- Chairperson: Veysi Aydin (1998) Mehmet Abbasoğlu (1998–2003) Tuncer Bakırhan (2003–2005)
- Founded: 24 October 1997
- Dissolved: 17 August 2005
- Preceded by: People's Democracy Party
- Merged into: Democratic Society Party
- Succeeded by: Participatory Democracy Party Rights and Freedoms Party
- Ideology: Kurdish nationalism Democratic socialism Left-wing nationalism
- Political position: Left-wing
- Colors: Red, Orange or Yellow

= Democratic People's Party (Turkey) =

The Democratic People's Party (Demokratik Halk Partisi, DEHAP) was a pro-Kurdish political party in Turkey.

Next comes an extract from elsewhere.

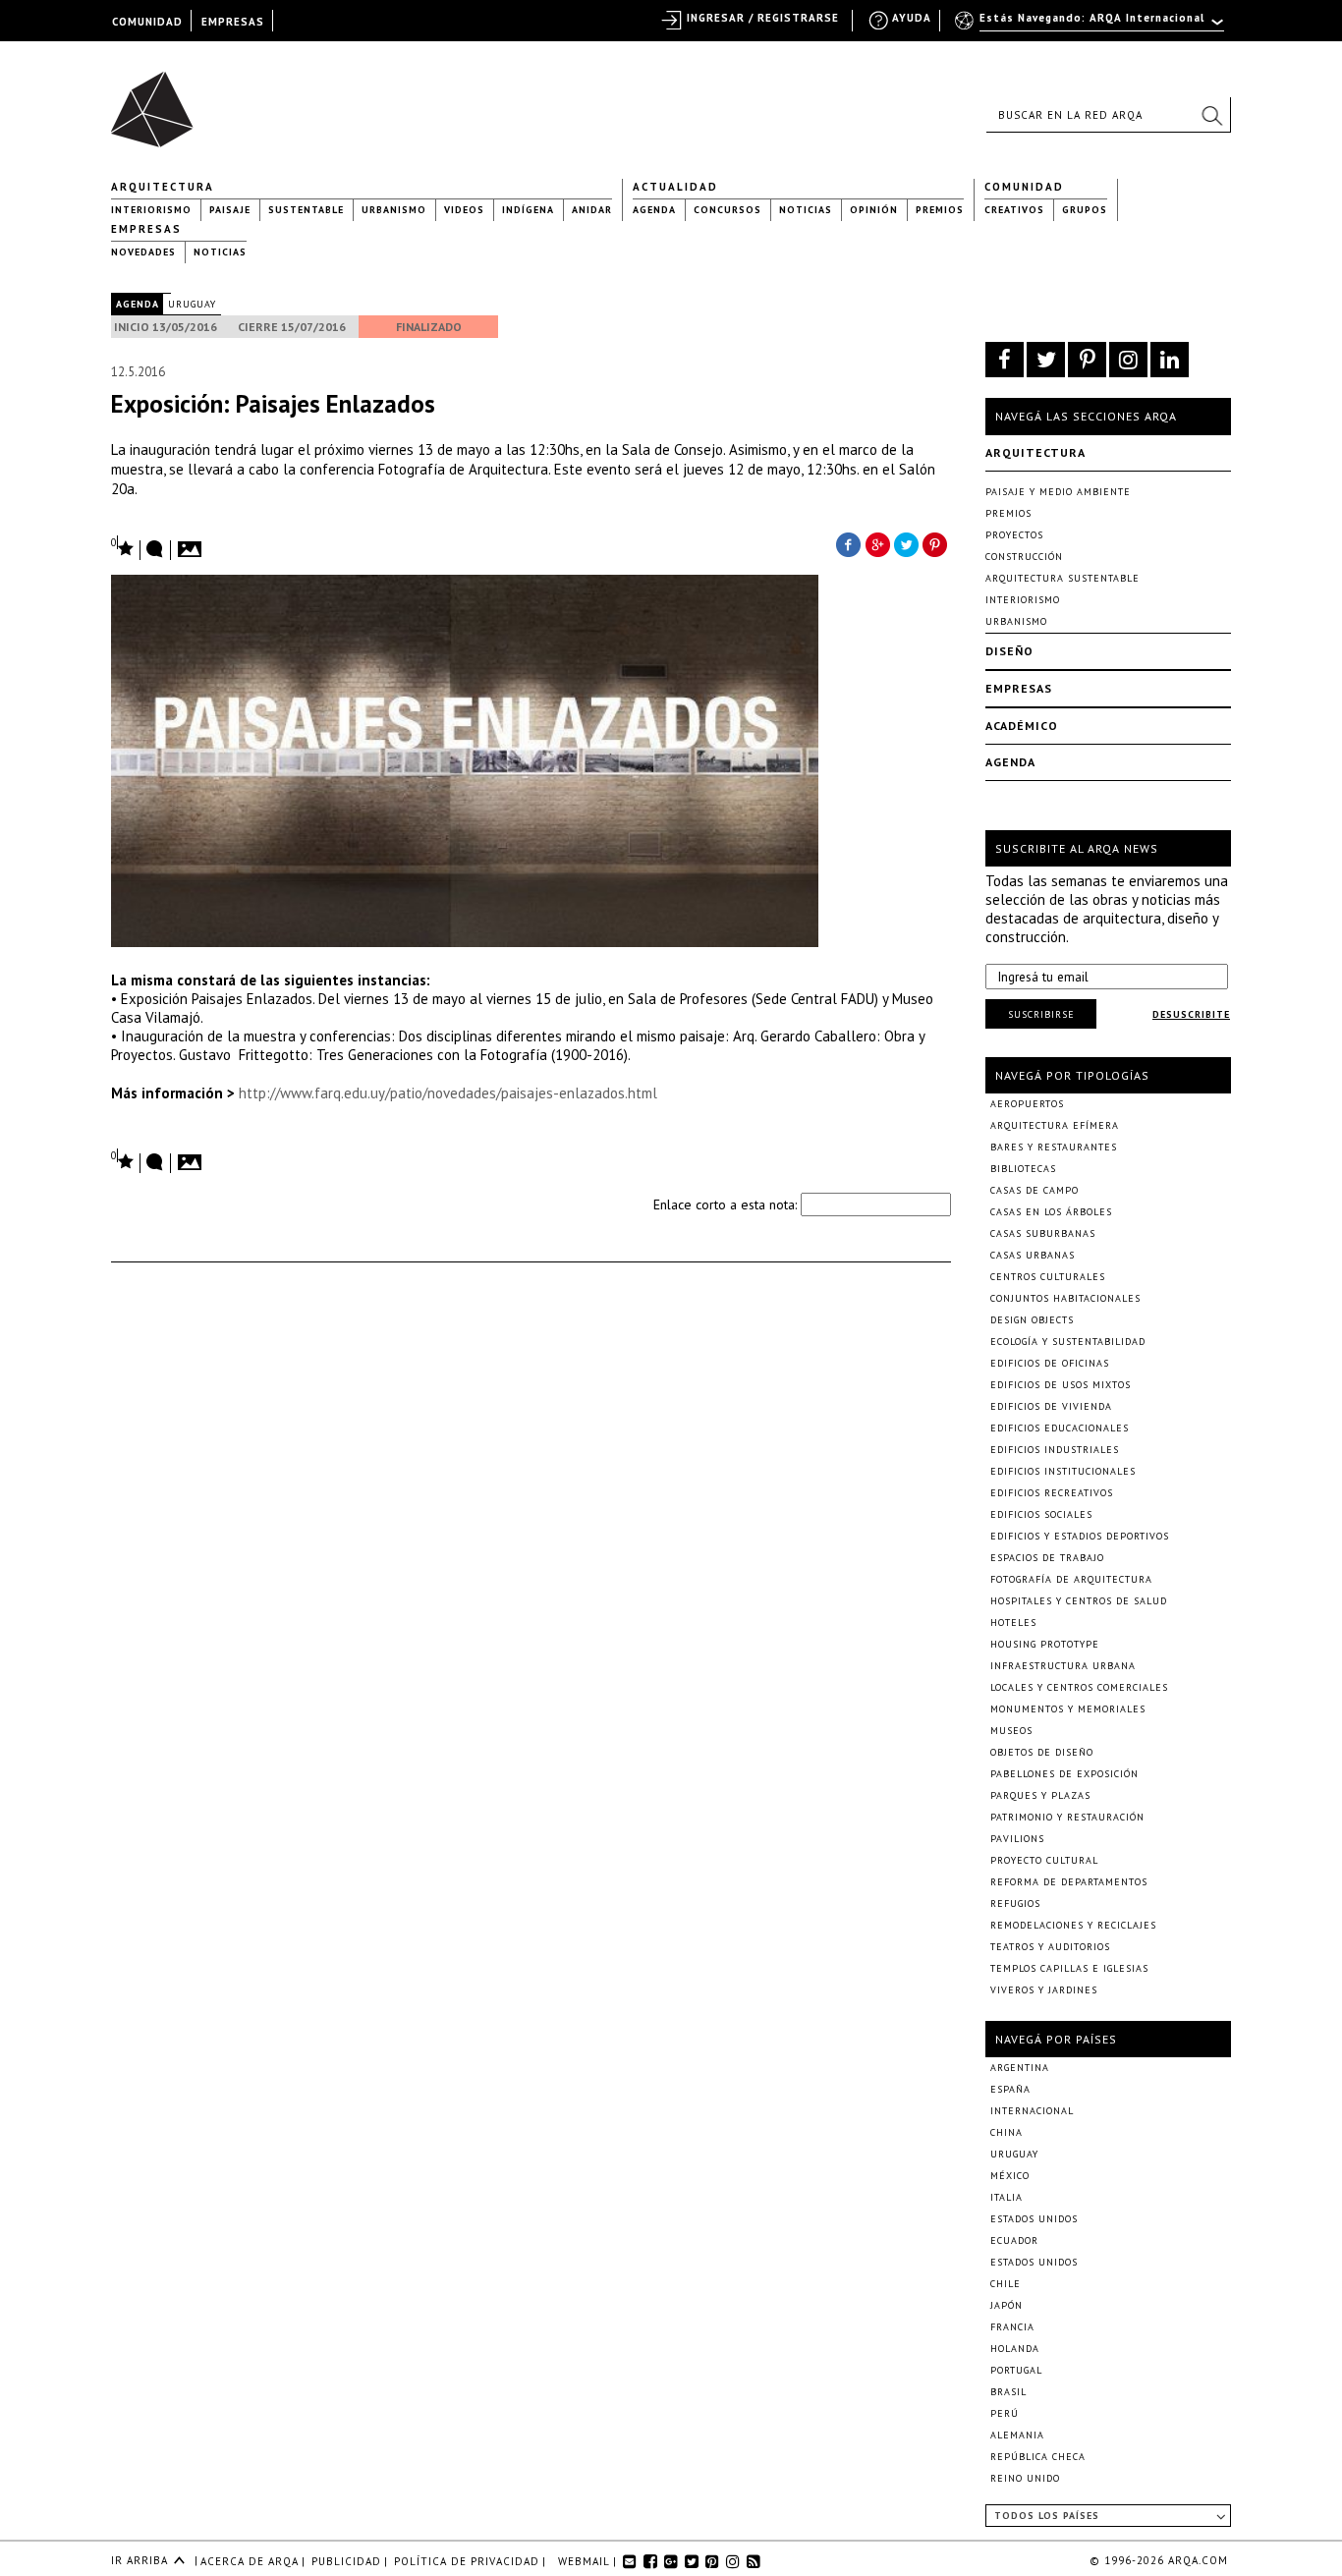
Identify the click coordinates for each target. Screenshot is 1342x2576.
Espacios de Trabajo (1047, 1557)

==Founding and political context==
DEHAP was founded 24 October 1997.

It was the continuation of the People's Democracy Party (HADEP), which was banned in March 2003 by the Constitutional Court on the grounds that it supported the Kurdistan Workers Party (PKK). On the 26th of March, 2003, 35 Mayors who were part of the HADEP joined the DEHAP. The party had three chairmen. The party was at first presided by Veysi Aydin, who was elected on the parties first ordinary congress in January 1998. After his membership was revoked by the Turkish Supreme Court, he was replaced by Mehmet Abbasoğlu at the first extraordinary congress of the party in May 1998. In the second extraordinary party congress in June 2003, Tuncer Bakırhan was elected its president.

==Electoral results==
At its last legislative elections in November 2002, the party won 6.2% of the popular vote, thus not reaching the 10% threshold for gaining representation in the Grand National Assembly of Turkey. For the local elections in March 2004, the DEHAP, together with the Labour Party (EMEP), the Freedom and Solidarity Party (ÖDP), and the Socialist Democracy Party (SDP), entered an electoral alliance under the name of the Social Democrat People's Party (SHP) Following the elections, 56 elected mayors returned to the DEHAP. It signed a declaration which demanded the PKK to lay down its arms together with 150 Turkish intellectuals.

==Merger and dissolution==
On the 17th of August, 2005, DEHAP announced its merger with the Democratic Society Movement (DTH) founded by Leyla Zana to form the Democratic Society Party (DTP). In November 2005, it announced that it has dissolved itself.